During his childhood John Strode accompanied his parents on their removal to Missouri, where he remained until nineteen years of age, when he drove an ox-team across the plains to California. The dangers and hardships of such a journey can scarcely be imagined, much less realized in this age of parlorcar transportation. The company of which Mr. Strode was a member were four months and eight days upon the wav but though they endured many discomforts, they escaped death through disease or at the hands of treacherous savages, yet many newmade graves marked the route, the last resting places of those who had hopefully started out to seek fortune in the Golden state. After arriving on the Pacific slope, Mr. Strode engaged in mining for a short time and then conducted a ranch in Contra Costa County. Subsequently he went to Siskiyou County, where he engaged in placer mining until his removal to Auburn, Baker County. He was very successful in his mining operations there, often taking out gold to the value of fifty or sixty dollars per day. In Siskiyou County he dug out a nugget worth three thousand and thirty-three dollars! He also carried on mining at Independence, but in 1862 left California for Oregon, and the following year came to Boise. He engaged in mining in the Boise basin, at Atlanta Gulch, and in 1865 secured a nugget worth three hundred and thirty-three dollars. He was interested in the Monarch mine, which proved to be a very rich one. He sold some of his stock for fifteen thousand dollars cash, but retained stock to the value of fifty thousand dollars. After his removal to Boise, Mr. Strode began stock-raising, which he has followed with excellent success, and is now the owner of seven hundred and fifty-two acres of valuable land in Idaho, a farm of one hundred and sixty acres in Oregon, and two grape vineyards in Sonoma county, California. He has also a thirty-acre orchard at Nampa, and a fine residence and fruit farm one mile west of the center of Boise, and there he makes his home.

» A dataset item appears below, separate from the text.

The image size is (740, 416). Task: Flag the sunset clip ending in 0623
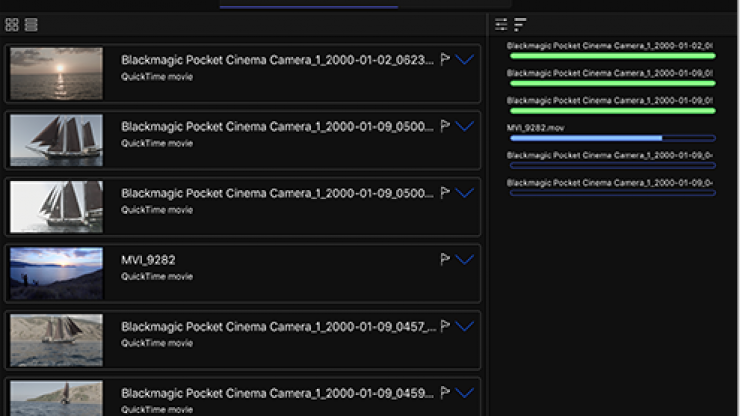coord(445,60)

In 1869 Mr. Strode was united in marriage to Miss Sophia Youst, and to them were born seven children, namely: Harvey Lee, John, Sophia, William, James, Charles and George. The mother died in 1886, and eight years later ^Ir. Strode married Mrs. Flora A. Deeds, a native of Indiana. In all his business relations he has commanded the confidence and good will of his fellow men by his honorable and systematic methods, his fairness and his enterprise. He carries forward to successful completion whatever he undertakes, and as the result of his sound judgment and unfaltering industry he is now accounted one of the wealthy farmers and stock-raisers of his adopted state.